■ WHAT TO DO: Your copy should hold only the lines from the one holding "Viewport: 688px width, 396px height." through the last line of the records below, both included, each exact and with no pictures.

DATA PROVIDED section start

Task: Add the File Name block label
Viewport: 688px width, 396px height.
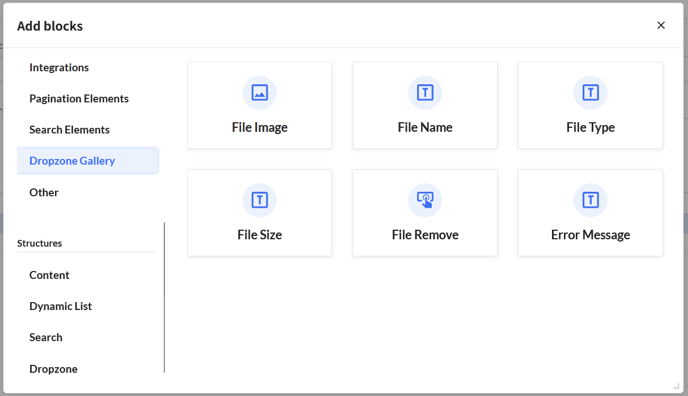Action: point(425,127)
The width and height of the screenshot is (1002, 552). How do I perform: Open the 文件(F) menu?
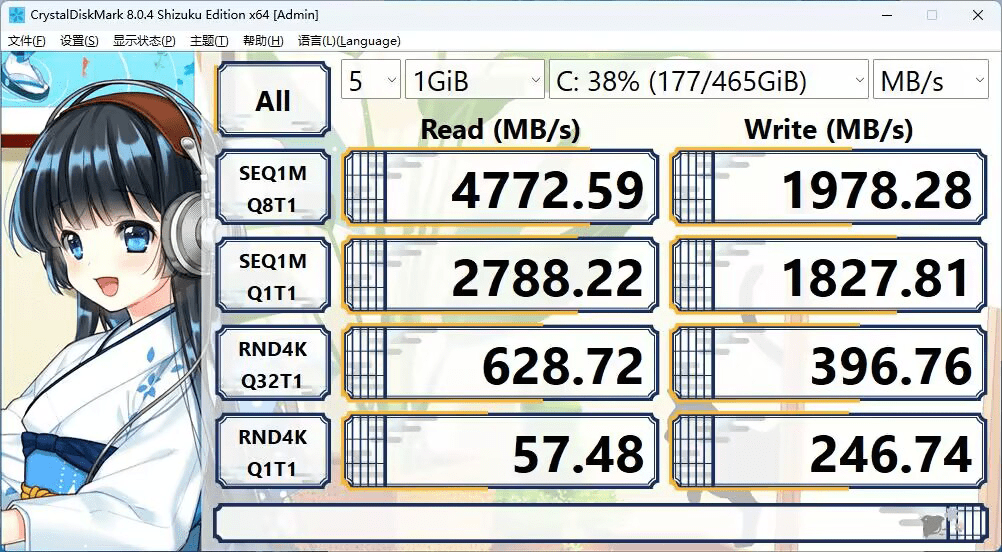(27, 41)
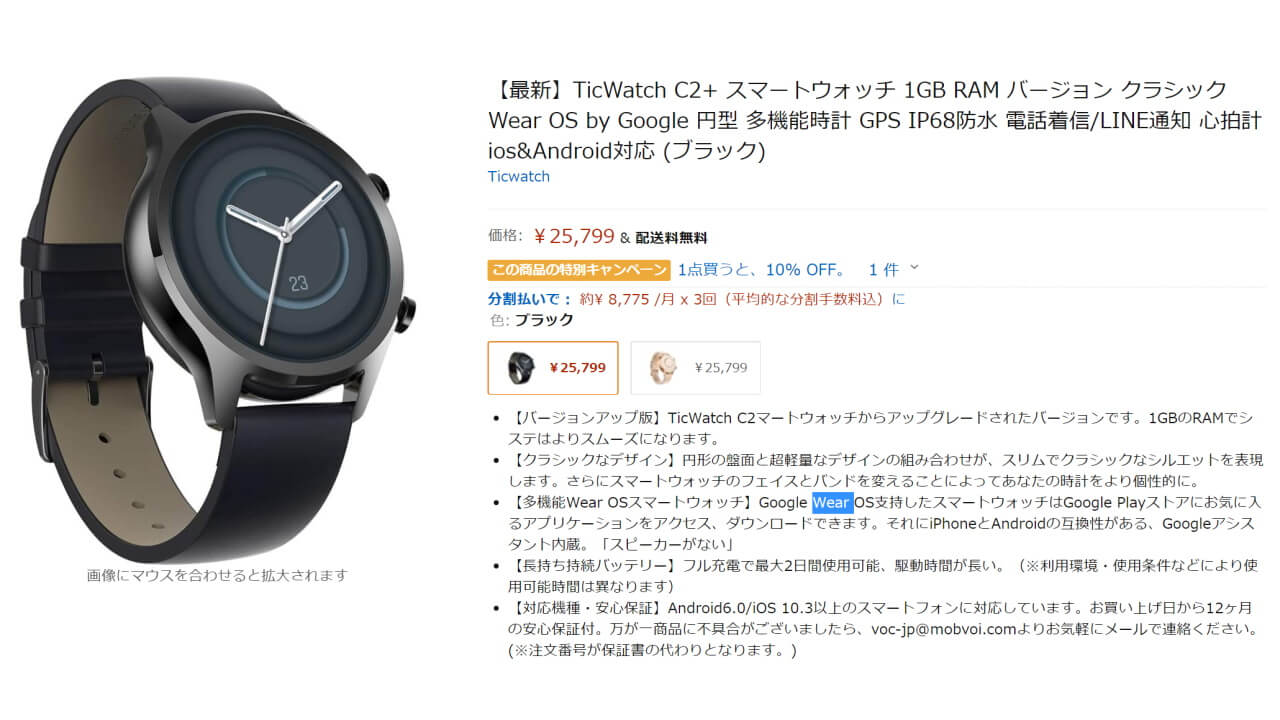Click the watch's upper side crown button
This screenshot has height=720, width=1280.
[379, 189]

DATA PROVIDED section end

■ EXERCISE SOLUTION:
Viewport: 688px width, 396px height.
Action: point(425,127)
The width and height of the screenshot is (1002, 552). How do I perform: Open the 文件(F) menu?
(27, 41)
Click the watch's upper side crown button
This screenshot has height=720, width=1280.
[379, 189]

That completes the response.